Five firms – led by Wachtell, Lipton, Rosen & Katz, Sullivan & Cromwell and Allen & Overy – were tapped to handle Bayer's $62 billion bid for Monsanto. The St. Louis-based target rejected the offer, but came around after Bayer increased its purchase price by 5 per cent.
The current deal, which includes at least $57 billion in cash, is valued at a staggering $66 billion including assumed Monsanto debt. Bayer must pay a $2 billion breakup fee if the deal falls through.
Bayer has long been a Sullivan & Cromwell client and is being advised by a team led by New York-based corporate partner and co-head of the firm's health care and life sciences group Matthew Hurd.
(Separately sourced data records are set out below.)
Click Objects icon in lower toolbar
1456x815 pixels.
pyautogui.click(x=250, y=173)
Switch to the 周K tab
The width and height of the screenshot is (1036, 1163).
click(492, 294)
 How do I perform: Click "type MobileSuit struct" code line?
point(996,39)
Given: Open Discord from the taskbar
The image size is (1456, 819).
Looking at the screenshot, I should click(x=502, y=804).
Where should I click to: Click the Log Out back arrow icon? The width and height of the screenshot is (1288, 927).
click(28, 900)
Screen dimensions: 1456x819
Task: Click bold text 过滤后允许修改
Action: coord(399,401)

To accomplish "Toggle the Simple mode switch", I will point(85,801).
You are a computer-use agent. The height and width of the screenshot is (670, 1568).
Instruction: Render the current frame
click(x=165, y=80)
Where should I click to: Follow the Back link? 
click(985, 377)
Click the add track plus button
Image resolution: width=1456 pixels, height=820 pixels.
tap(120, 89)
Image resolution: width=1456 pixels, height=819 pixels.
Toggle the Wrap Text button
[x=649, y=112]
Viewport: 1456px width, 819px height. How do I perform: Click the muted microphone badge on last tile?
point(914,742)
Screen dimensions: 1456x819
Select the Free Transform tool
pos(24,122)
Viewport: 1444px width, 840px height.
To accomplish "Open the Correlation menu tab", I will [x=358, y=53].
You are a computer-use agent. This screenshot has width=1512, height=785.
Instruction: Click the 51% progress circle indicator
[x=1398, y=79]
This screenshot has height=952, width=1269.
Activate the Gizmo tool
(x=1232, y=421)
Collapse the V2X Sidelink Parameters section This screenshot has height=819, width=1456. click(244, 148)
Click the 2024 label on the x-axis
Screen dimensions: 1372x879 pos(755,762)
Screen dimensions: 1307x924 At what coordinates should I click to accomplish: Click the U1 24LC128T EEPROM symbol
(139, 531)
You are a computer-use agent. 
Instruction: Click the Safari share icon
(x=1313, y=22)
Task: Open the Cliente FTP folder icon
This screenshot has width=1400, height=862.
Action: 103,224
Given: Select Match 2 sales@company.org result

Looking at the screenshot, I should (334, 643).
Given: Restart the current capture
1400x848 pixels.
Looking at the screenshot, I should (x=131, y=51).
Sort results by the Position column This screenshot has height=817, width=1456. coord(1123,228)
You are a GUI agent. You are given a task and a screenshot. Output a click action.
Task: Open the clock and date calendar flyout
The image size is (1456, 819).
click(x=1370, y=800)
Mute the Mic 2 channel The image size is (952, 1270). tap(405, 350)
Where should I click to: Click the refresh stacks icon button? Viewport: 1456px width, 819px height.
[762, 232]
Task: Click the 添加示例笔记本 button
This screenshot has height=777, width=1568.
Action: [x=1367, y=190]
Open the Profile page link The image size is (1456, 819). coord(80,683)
Allen & Overy is serving as finance counsel to Bayer through senior partner Neil Weiand in Frankfurt, while Shearman & Sterling is counsel to Credit Suisse AG and Bank of America/Merrill Lynch in their role as financial advisers to Bayer on the bid. Shearman & Sterling’s team is led by senior partner Creighton Condon.
Jan Heinemann, head of legal M&A at Bayer, is leading an in-house team that includes head of corporate law Stephan Semrau, finance and capital markets counsel Martin Eisenhauer and M&A counsel Thomas Reuter.
Leading the way on the M&A side for Monsanto are Wachtell of counsel Eric Robinson, corporate partner David Lam, executive compensation partner David Kahan, finance partner Eric Rosof and tax partner Jodi Schwartz.
Also lining up for Monsanto are Paul Hastings antitrust partner M.J. Moltenbrey and Paul Weiss antitrust co-chair Charles Rule, Wilmer Cutler Pickering Hale and Dorr antitrust partner Molly Boast and Arnold & Porter antitrust chair Jonathan Gleklen are representing the company on regulatory matters from Washington DC.
Debevoise & Plimpton litigation partner Mark Goodman, corporate chair Jeffrey Rosen and civil litigation counsel Elliot Greenfield are serving as independent advisers to Monsanto's board of directors.
A done deal by the end of 2017
Monsanto expects its proposed merger with Bayer to close by the end of 2017. The deal, if approved by regulators, will create the world's largest agrichemical company. Lender banks financing the union are being advised by London-based legal giants Clifford Chance and Linklaters.